Monday, December 24, 2012
And a Merry Christmas to all our readers who celebrate the holiday! Wendy Leibowitz discusses Scrooge and the law:
I always assumed that Ebenezer Scrooge was a lawyer, of the London firm of Scrooge and Marley. Scrooge was cheap and wanted his associates to work on Christmas --- so of course he had to be a lawyer! But a careful reading of the text does not support this decisively. During a conversation at a law office about this question - on Christmas Day, appropriately enough - I learned that in England, the name of a law firm cannot bear the name of a deceased person, and the name of Scrooge's firm was Scrooge and Marley.

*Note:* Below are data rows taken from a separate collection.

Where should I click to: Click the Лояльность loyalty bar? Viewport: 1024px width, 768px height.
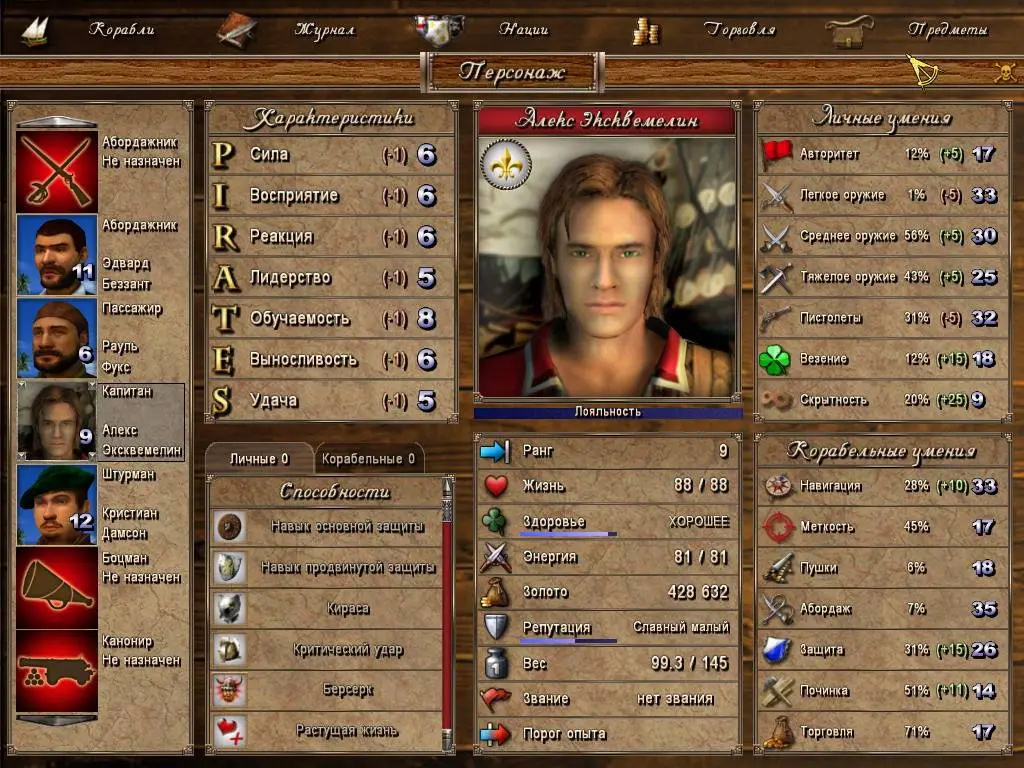[608, 412]
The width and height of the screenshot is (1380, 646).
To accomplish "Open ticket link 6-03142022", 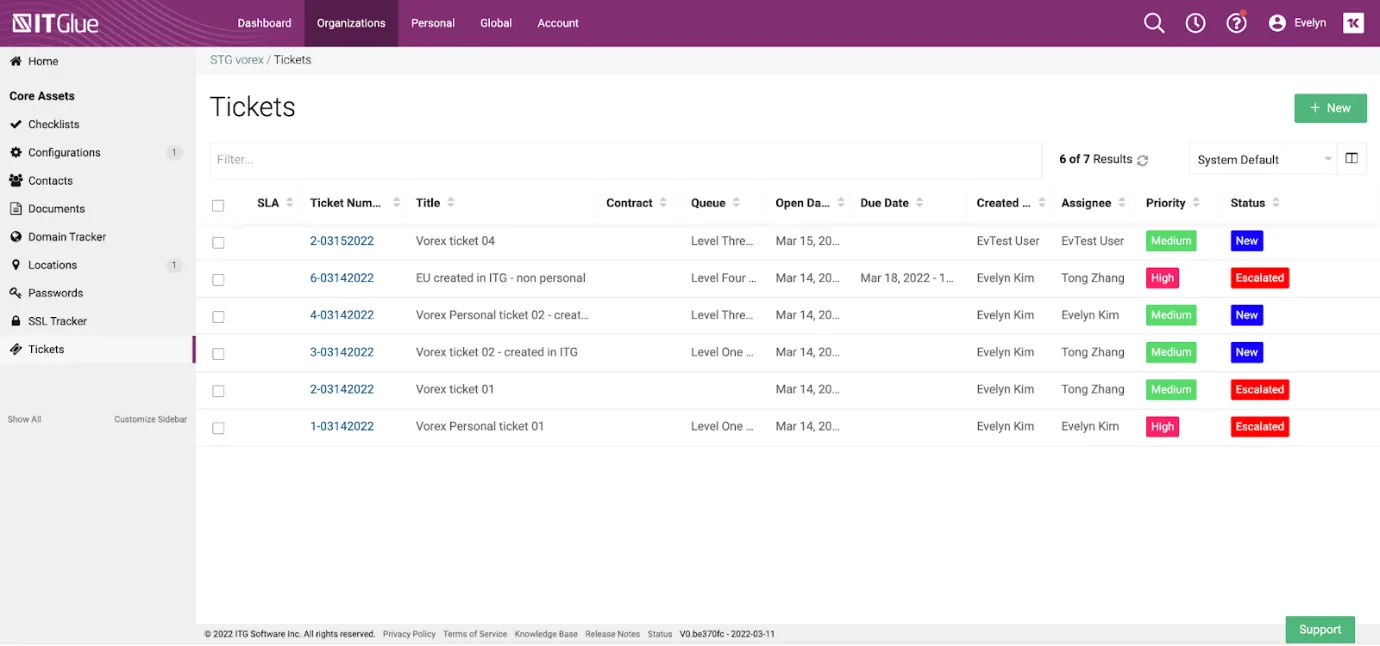I will 342,278.

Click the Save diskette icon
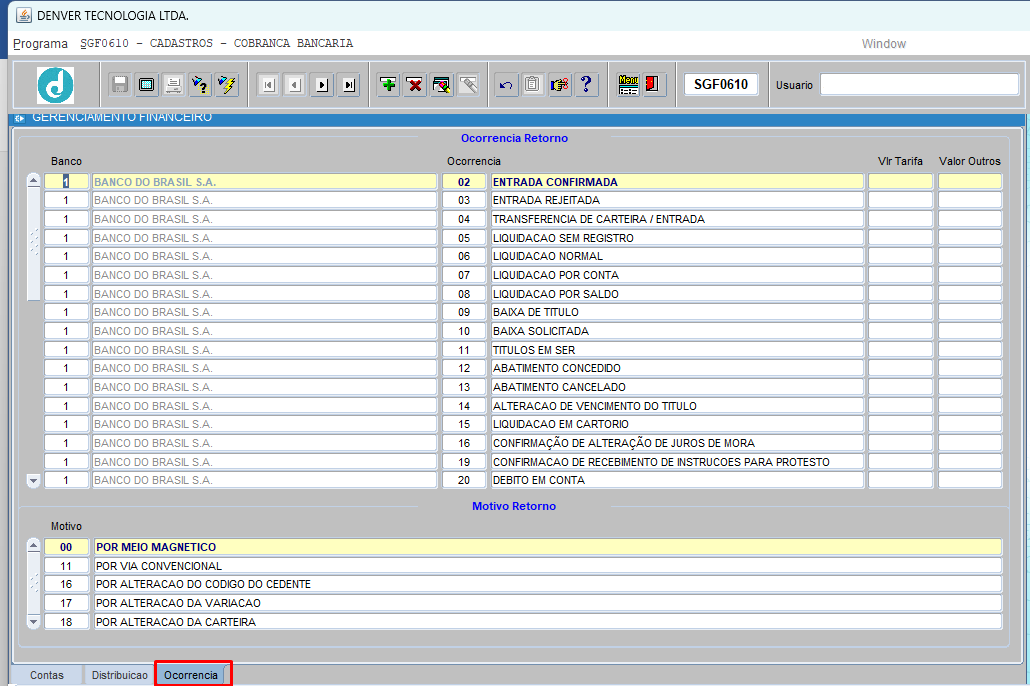tap(120, 85)
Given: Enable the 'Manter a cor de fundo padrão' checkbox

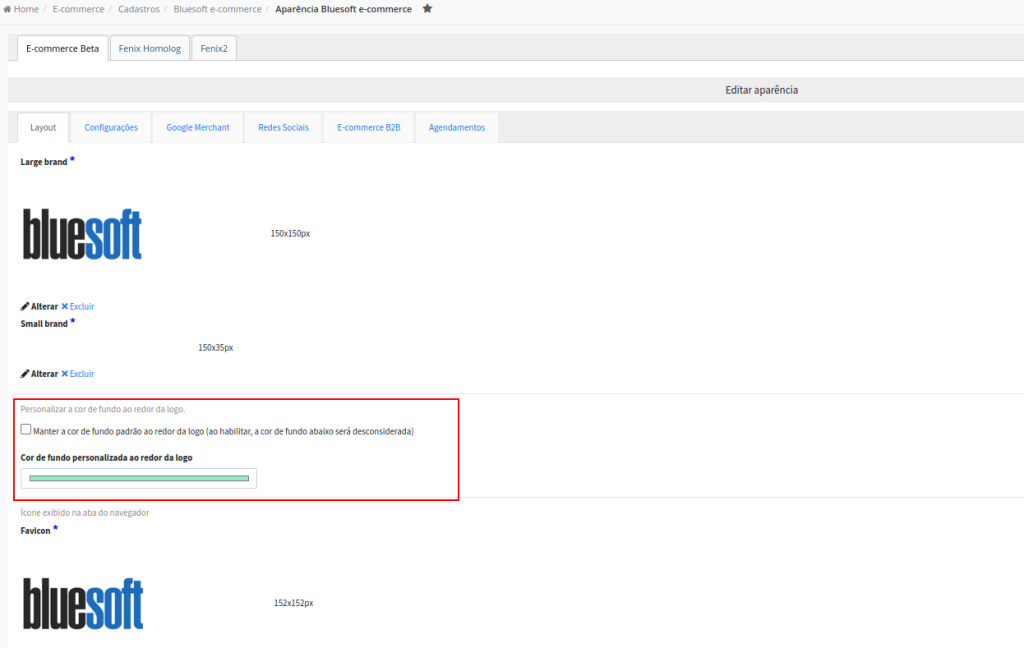Looking at the screenshot, I should click(26, 430).
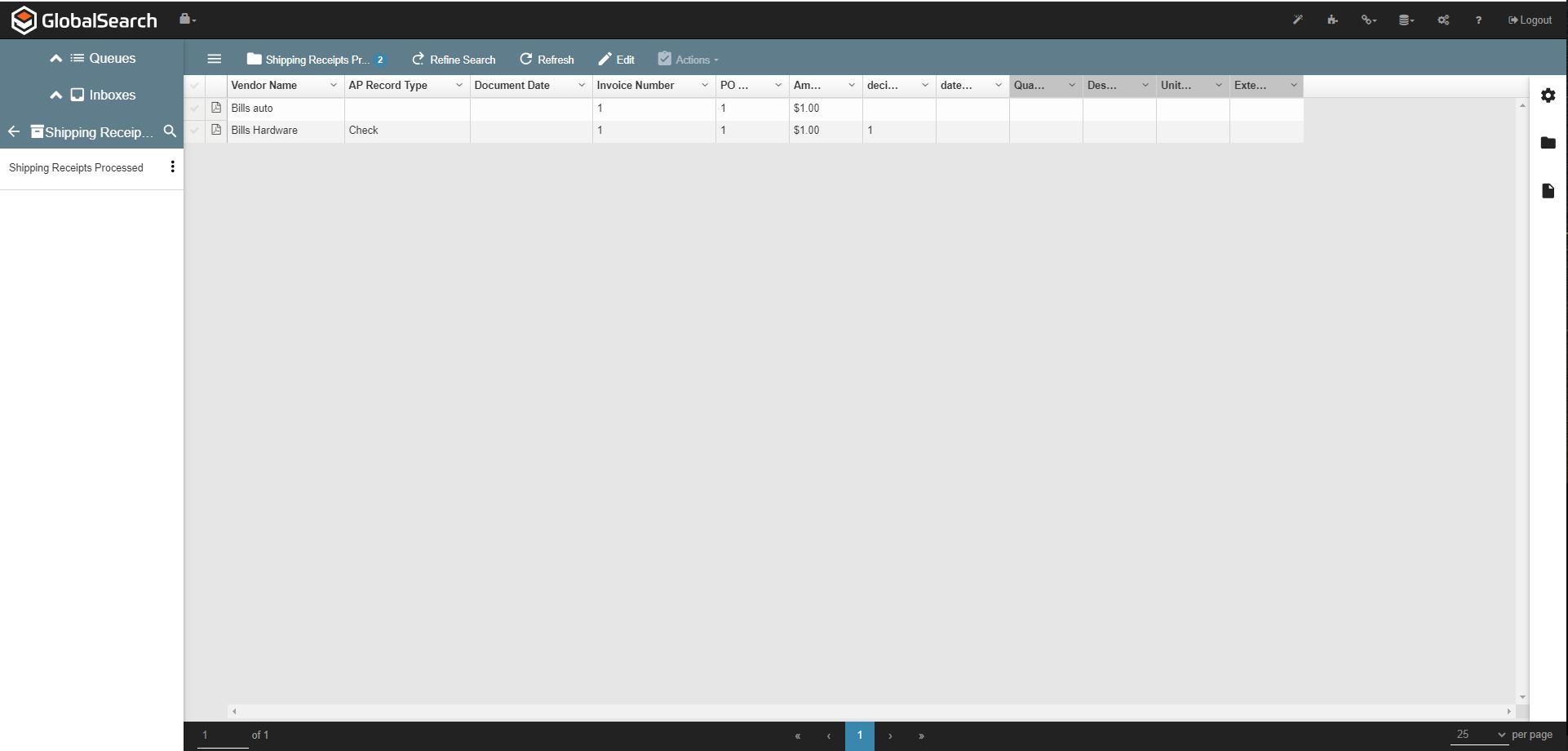Click the document icon in right sidebar

[1548, 191]
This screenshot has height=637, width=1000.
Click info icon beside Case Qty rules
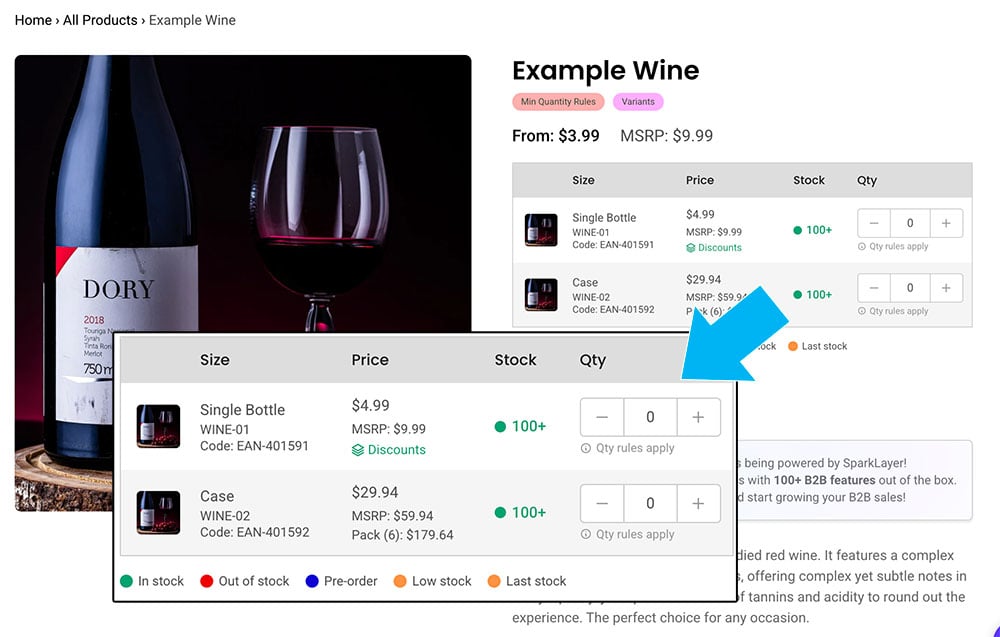click(586, 535)
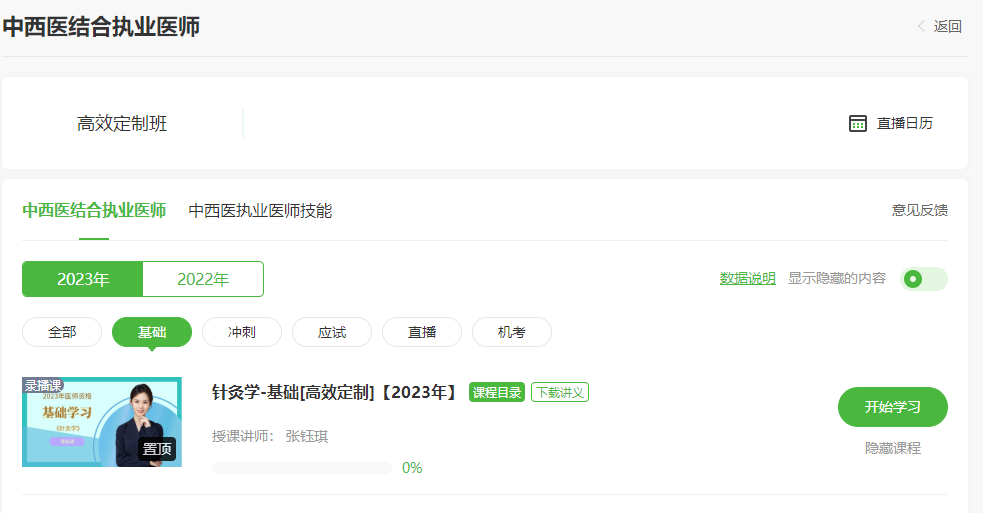Switch to 中西医结合执业医师 tab
Image resolution: width=983 pixels, height=513 pixels.
coord(94,210)
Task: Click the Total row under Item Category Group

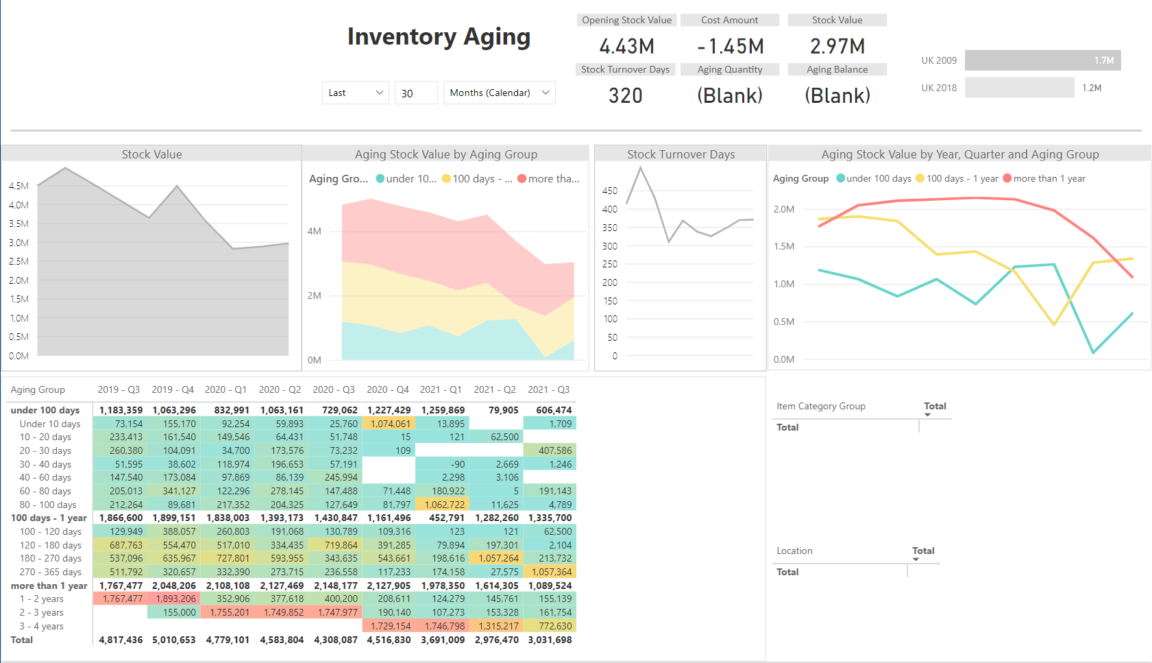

As Marley was dead as a doornail - we learn this early on - perhaps Scrooge was just a generic miserly businessman. Well, Scrooge was Marley's "sole executor, his sole administrator, his sole assign, his sole residuary legatee, his sole friend, and sole mourner," which is enough law to include the film in this section. I think some of the miserly aspects of Scrooge's establishment are echoed in many law firms today, though they are better heated. I have been in elevators where people boasted about working on major holidays, to show how important they were, or to manifest their loyalty to the firm (or lack of time management). Almost any Dickens work contains fascinating insights on lawyers and the law.